While cryosurgery remains widely used for lesions such as warts and actinic keratoses, he says, "Cryosurgery has lost the most ground in the treatment of malignancy," due partly to the wide availability of Mohs surgery.
This technique offers a level of certainty that all malignant cells have been removed that cryosurgery does not provide, Dr. Abramovits adds.
"However," he says, "I prognosticate that in the near future, the use of noninvasive imaging techniques such as ultrasound, and, more importantly, confocal microscopy, will allow the cryosurgeon to match the cryodestructive front to the lesion's margin."
Currently, cryosurgery remains useful for treating benign, precancerous and cancerous lesions, says Abramovits says, who estimates he uses this modality at least 20 times daily.

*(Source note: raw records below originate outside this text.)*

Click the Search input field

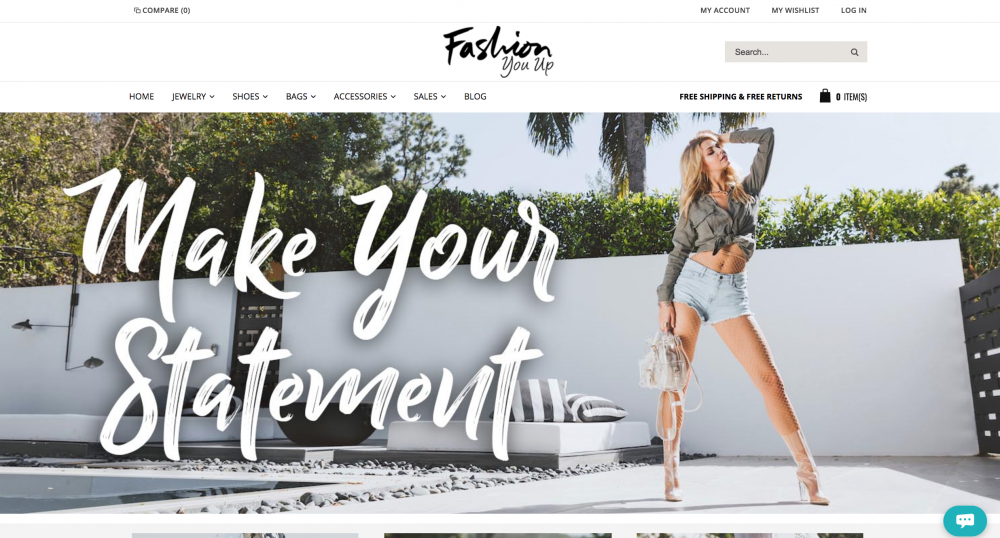788,52
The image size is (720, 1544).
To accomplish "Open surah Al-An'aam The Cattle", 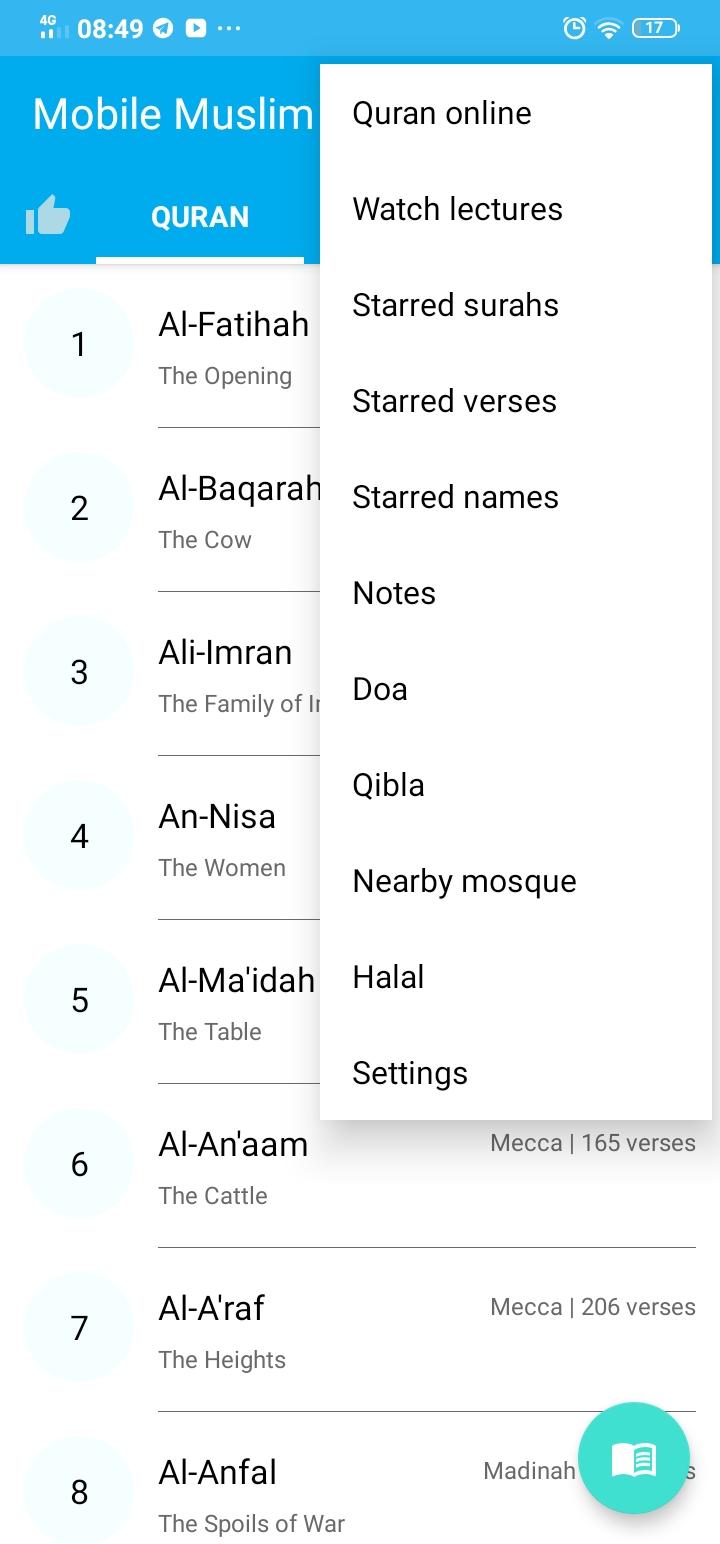I will pyautogui.click(x=360, y=1165).
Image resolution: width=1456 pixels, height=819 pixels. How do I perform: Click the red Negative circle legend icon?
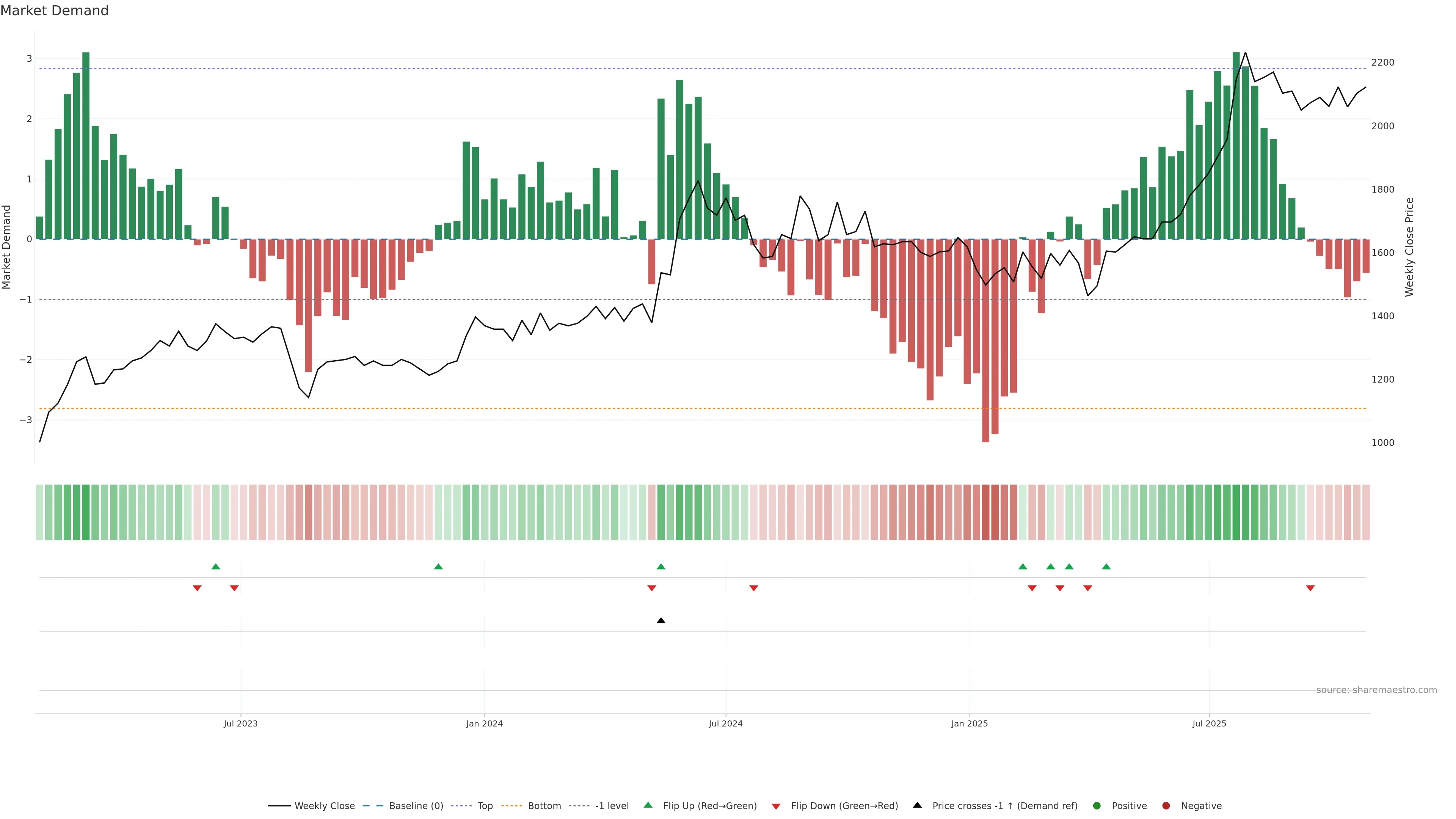click(1166, 806)
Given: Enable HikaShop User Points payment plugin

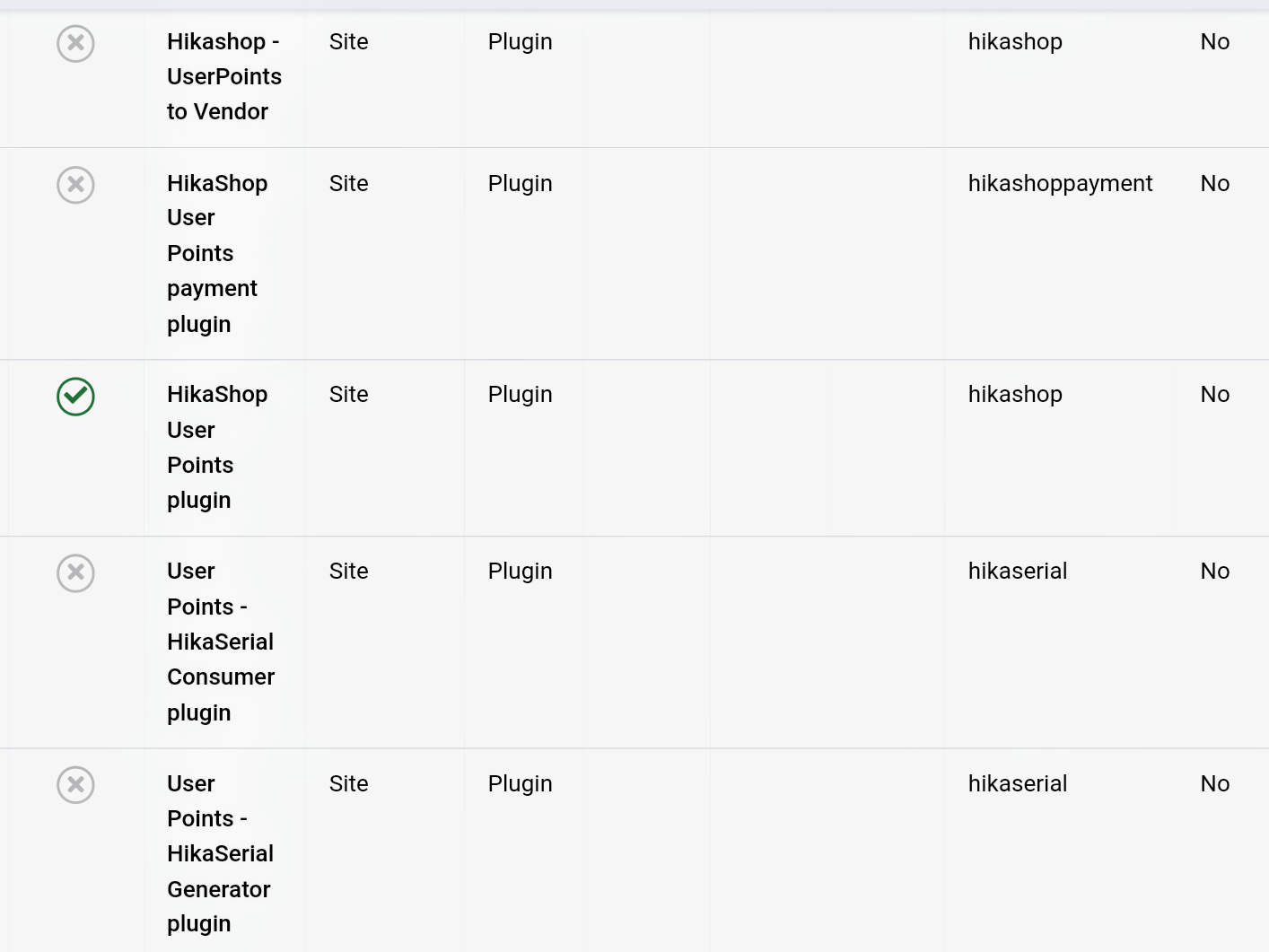Looking at the screenshot, I should [75, 185].
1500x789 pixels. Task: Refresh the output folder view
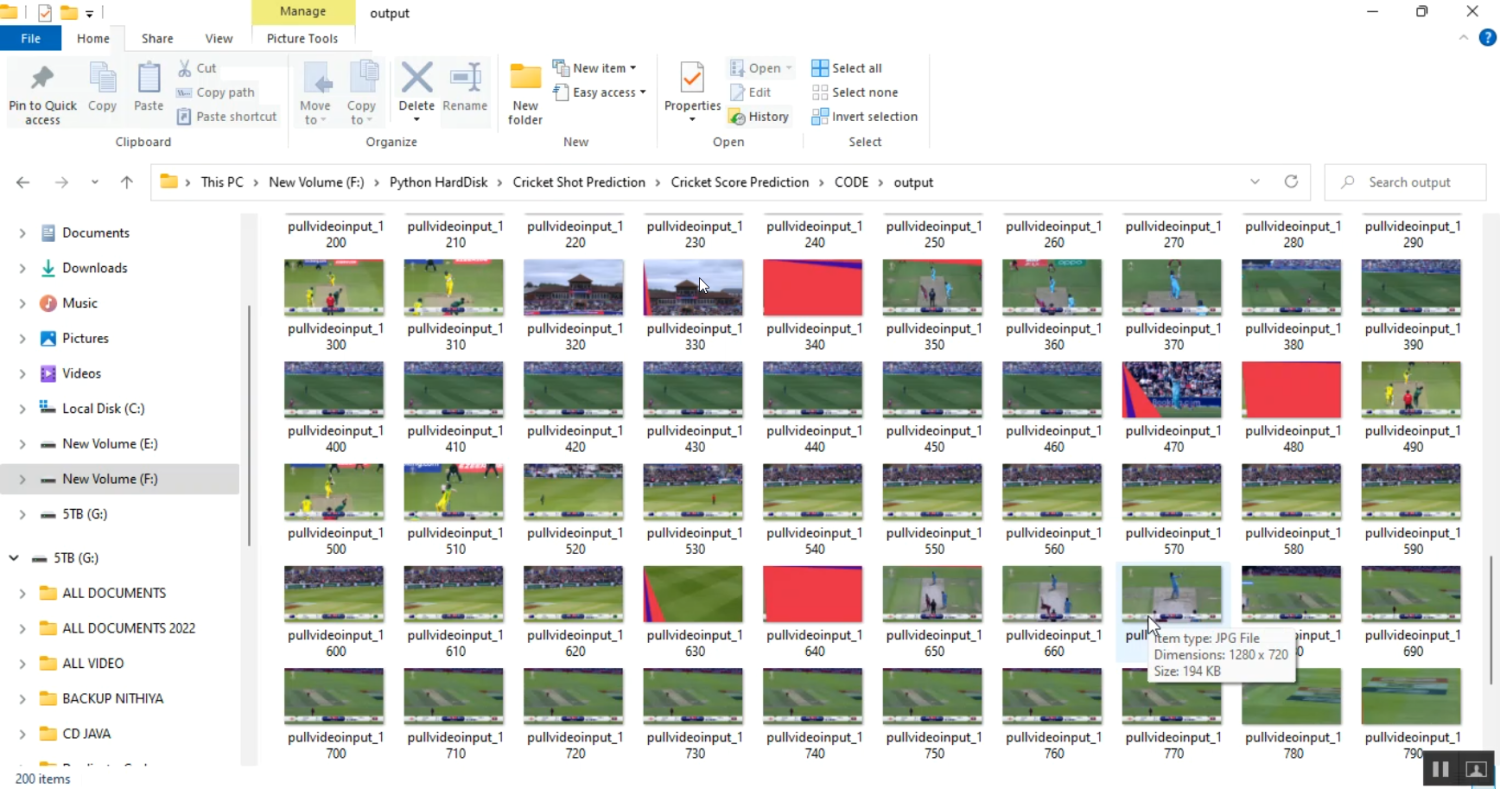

A typical treatment involves spraying the lesion, plus 1 mm to 3 mm of visible margin, with liquid nitrogen or another freezing agent for 30 to 60 seconds, he says. Because of cryotherapy's speed and ease of use, he says, "A dermatologist can treat multiple lesions at one visit at a relatively low cost to the patient or payor."
However, Dr. Abramovits cautions that cryosurgery's effectiveness is operator-sensitive."In the hands of a skilled operator," he explains, "cryosurgery almost always provides excellent outcomes."
But cryosurgery performed by unskilled operators can create morbidities including unduly large blistering or nerve compromise, he says. Therefore, he says he prefers that cryosurgery never be delegated to physician extenders.
Patient selection also impacts cryosurgery's effectiveness. For example, Dr. Abramovits advises against using this modality to treat patients whose immune systems have been compromised.
Regarding lesion size and location, he adds, "We don't want to treat lesions located in areas where a method that is presently less precise than Mohs surgery shouldn't be used."
Examples include lesions in proximity to organs or nerves that could be damaged by cryosurgery, Dr. Abramovits explains. "Also," he says, "don't choose cryosurgery if the lesion is large or histologically aggressive." DT
Disclosure: Dr. Abramovits reports no financial interests relevant to this article.
Dr. Abramovitz presents the "Role for Cryosurgery" in FOC803 from 12:15 to 1:45 p.m. today.